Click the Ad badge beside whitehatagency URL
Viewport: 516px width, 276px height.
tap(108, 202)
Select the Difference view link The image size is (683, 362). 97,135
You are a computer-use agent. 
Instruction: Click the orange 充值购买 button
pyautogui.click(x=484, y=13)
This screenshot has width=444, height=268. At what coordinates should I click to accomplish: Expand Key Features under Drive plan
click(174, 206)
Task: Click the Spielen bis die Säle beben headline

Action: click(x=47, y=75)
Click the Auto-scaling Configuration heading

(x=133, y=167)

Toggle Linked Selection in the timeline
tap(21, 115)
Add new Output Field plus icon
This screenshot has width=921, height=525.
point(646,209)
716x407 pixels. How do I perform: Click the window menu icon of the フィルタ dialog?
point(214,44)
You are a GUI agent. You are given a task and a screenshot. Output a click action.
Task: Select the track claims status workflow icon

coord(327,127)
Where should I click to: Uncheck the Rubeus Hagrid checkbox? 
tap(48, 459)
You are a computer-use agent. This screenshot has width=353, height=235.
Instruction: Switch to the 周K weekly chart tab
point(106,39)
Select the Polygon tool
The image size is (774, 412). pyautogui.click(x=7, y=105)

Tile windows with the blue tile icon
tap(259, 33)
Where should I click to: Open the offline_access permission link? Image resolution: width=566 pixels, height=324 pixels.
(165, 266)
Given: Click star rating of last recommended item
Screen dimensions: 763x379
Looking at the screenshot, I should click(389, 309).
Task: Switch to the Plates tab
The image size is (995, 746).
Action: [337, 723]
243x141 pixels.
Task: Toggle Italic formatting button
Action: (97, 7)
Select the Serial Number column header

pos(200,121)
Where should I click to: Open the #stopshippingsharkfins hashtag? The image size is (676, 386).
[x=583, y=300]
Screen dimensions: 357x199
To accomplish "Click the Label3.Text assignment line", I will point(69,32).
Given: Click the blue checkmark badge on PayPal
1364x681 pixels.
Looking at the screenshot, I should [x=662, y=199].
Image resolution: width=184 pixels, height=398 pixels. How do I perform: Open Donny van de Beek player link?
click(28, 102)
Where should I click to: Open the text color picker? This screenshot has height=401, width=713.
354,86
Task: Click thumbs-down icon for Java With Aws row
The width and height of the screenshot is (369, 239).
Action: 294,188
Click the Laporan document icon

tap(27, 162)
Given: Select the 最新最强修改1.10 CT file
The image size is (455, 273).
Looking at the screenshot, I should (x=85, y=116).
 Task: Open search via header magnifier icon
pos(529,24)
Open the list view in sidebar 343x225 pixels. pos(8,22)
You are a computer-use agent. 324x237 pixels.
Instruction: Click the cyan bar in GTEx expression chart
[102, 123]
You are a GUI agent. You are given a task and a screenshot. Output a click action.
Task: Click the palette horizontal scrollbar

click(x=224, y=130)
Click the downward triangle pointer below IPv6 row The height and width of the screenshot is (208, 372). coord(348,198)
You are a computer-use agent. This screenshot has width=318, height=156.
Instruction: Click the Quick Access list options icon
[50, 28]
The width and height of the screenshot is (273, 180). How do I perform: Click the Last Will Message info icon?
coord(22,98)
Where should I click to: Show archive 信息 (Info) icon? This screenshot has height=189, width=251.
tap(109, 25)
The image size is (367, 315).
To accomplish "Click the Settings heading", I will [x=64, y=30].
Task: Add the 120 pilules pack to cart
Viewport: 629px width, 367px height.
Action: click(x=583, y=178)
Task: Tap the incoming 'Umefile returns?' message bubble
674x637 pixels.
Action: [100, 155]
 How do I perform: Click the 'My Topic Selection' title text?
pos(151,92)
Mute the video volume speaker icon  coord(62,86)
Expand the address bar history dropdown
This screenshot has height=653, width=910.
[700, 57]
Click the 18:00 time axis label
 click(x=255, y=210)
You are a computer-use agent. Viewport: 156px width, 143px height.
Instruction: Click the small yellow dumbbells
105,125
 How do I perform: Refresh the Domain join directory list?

——————————

#### [Task directions]
Repeat word for word the lines above that run from the line containing "Task: Open search via header magnifier icon" through the line containing "Task: Add the 120 pilules pack to cart", both ends included, and nothing else.

#### [Task solution]
 Task: Open search via header magnifier icon
pos(529,24)
Open the list view in sidebar 343x225 pixels. pos(8,22)
You are a computer-use agent. 324x237 pixels.
Instruction: Click the cyan bar in GTEx expression chart
[102, 123]
You are a GUI agent. You are given a task and a screenshot. Output a click action.
Task: Click the palette horizontal scrollbar

click(x=224, y=130)
Click the downward triangle pointer below IPv6 row The height and width of the screenshot is (208, 372). coord(348,198)
You are a computer-use agent. This screenshot has width=318, height=156.
Instruction: Click the Quick Access list options icon
[50, 28]
The width and height of the screenshot is (273, 180). How do I perform: Click the Last Will Message info icon?
coord(22,98)
Where should I click to: Show archive 信息 (Info) icon? This screenshot has height=189, width=251.
tap(109, 25)
The image size is (367, 315).
To accomplish "Click the Settings heading", I will [x=64, y=30].
Task: Add the 120 pilules pack to cart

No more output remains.